Without much accountability to a public in general, without the multi-ideology approach of Democratic identities which split power along demographic divides, and with the unreality of Kremlin-sponsored State Media, decree dictates the intention of the Russian actions. The intentional killing of Civilians and a focus on "ethnic Russians" has been noteworthy for the current war. Conquest is Russia's favored technique. When they can't steam-roll nations with a bunch of tanks by selecting and right-clicking, they will roll out Artillery and blast the shit out of every urban center until all that is left is twisted wreckage. They had started doing that in Georgia, did it multiple times in Chechnya, and engage actively now in the same tactic in Ukraine. If the lower-requirement approach doesn't work, the Russians lob shells from the 70's at the problem until it goes away and they favor demoralizing the population through gradual convenience extermination. "I'm going to swing this knife at you and walk forward, it is your fault if you get stabbed" as a doctrine of war seems a little silly, but that is the Russian Example when they can't drop the Spetsnaz/VDV on the problem and declare victory through government capitulation.

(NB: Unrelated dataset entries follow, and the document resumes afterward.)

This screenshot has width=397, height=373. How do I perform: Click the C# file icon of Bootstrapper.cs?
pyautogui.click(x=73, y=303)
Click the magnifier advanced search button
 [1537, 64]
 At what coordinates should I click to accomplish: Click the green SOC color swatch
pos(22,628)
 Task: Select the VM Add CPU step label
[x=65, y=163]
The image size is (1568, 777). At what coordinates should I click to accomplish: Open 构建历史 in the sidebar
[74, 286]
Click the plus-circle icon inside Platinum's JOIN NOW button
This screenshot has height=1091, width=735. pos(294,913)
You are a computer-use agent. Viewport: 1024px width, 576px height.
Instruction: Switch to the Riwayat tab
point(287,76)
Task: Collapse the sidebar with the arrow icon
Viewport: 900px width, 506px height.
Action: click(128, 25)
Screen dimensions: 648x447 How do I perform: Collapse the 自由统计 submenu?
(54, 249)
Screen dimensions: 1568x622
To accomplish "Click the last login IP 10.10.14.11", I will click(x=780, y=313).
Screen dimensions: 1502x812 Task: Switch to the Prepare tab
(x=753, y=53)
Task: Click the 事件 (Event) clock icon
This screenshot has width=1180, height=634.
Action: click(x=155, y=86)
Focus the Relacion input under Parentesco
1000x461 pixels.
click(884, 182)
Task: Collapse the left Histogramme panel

All of that above is to say that it is a net positive in the Russian doctrine book to hit civilians. Civilians are the enemy, they don't shoot back, and you can't just kill them when you want, but if you happen to, good for you. Their military practices the barbarism of antiquity, and if the shroud of informational black-out is lowered over Ukrainians, many civilians die. It is likely that as the conflict grinds forward with the Ukrainian Spring Offensive, any liberated villages and urban centers will have plenty of mass graves of civilians uncovered. If Kherson was any metric of Russian Conquest, we are looking at likely thousands of civilians killed intentionally by Russian Occupiers in the most direct methods possible: torture and execution. If carting ~10,000 Ukrainian Children from captured territory to surrogate parents in Russia wasn't enough to call it Genocide, certainly the bombing of civilian residential buildings, mass executions, and mass torture are.